[GIVEN PROBLEM A]: Can you echo every one of the dataset entries below word for word, leaving out the pictures?

[SELECTED PASSAGE]:
# Material to camoflouge speaker wire?



## GranteedEV (Aug 8, 2010)

I've got some 12awg speaker wire with transparent PVC. Now it looks cool on its own... not so much as part of the room decor... I'm sure you can imagine... that it looks like a super-thick copper line running straight to the speaker... ugly!

What do you recommend to blend it in with some off-white painted drywall. 

Ideally I'd like to run it on the inside of the wall, I don't think that's plausible.


----------



## eugovector (Sep 4, 2006)

Yeah, problem with thick wire is that it''s tough to tuck under the baseboard. I'd mount it with nails/clips/whatever and paint it the color of your baseboard/walls.


----------



## Andre (Feb 15, 2010)

http://cableorganizer.com/wiremold/low-voltage-raceways.htm

http://cableorganizer.com/surface-raceways/cornerduct.html

I have also seen people put up a large movie poster to cover the more visually distracting part above couch hight.

[Stored dataset items]
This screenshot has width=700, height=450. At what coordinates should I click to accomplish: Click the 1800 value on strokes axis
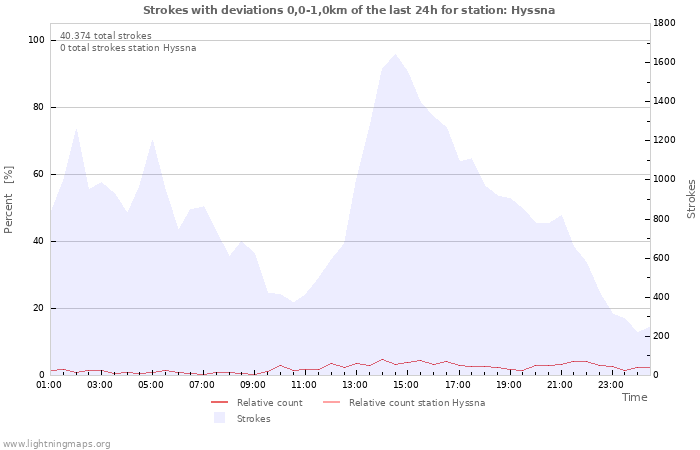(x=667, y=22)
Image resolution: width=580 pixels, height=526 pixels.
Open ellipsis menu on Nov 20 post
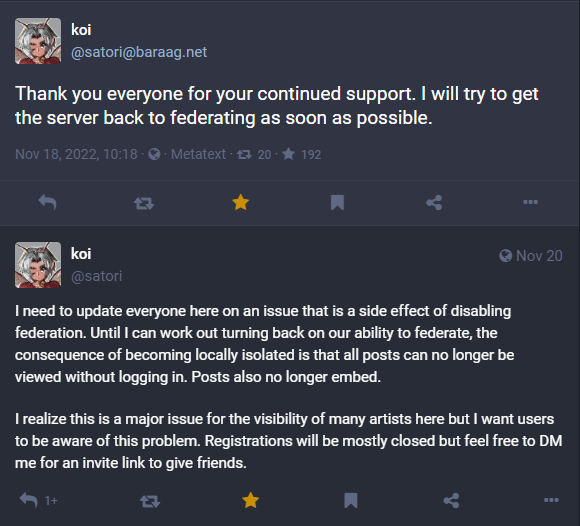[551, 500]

[GIVEN PROBLEM B]: Could you condense the paragraph in the speaker wire thread that begins "I've got some 12awg speaker wire" into a short bulleted list?

[EXPECTED ANSWER A]:
This screenshot has width=700, height=450. At what coordinates should I click to accomplish: Click the 1800 value on strokes axis
(x=667, y=22)
Image resolution: width=580 pixels, height=526 pixels.
Open ellipsis menu on Nov 20 post
[551, 500]

[EXPECTED ANSWER B]:
- The speaker wire is 12 AWG with transparent PVC insulation.
- It looks cool on its own but doesn't fit the room decor.
- It looks like a super-thick copper line running straight to the speaker, which is ugly.